● **Task requirements**
The reply is to be the lines from the one with "Task: Click the 按时间排序 sort arrows icon" through the last line of the records below, each retyped exactly, with pictures left out.

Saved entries
- - - - - - -
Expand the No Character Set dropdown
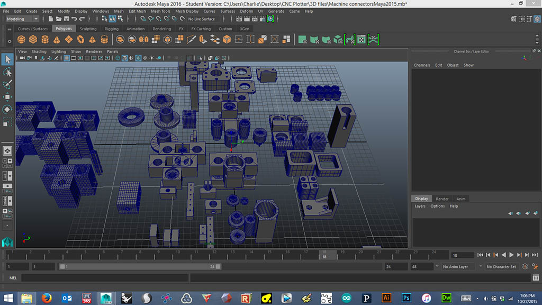 coord(502,267)
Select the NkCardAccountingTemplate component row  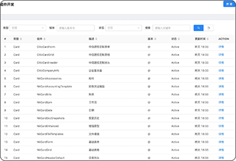54,86
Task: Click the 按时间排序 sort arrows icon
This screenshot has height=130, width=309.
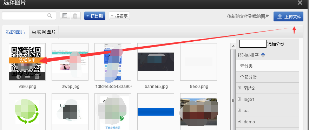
- - - - - - -
● **Solution**
Task: Click the 按时间排序 sort arrows icon
This screenshot has height=130, width=309.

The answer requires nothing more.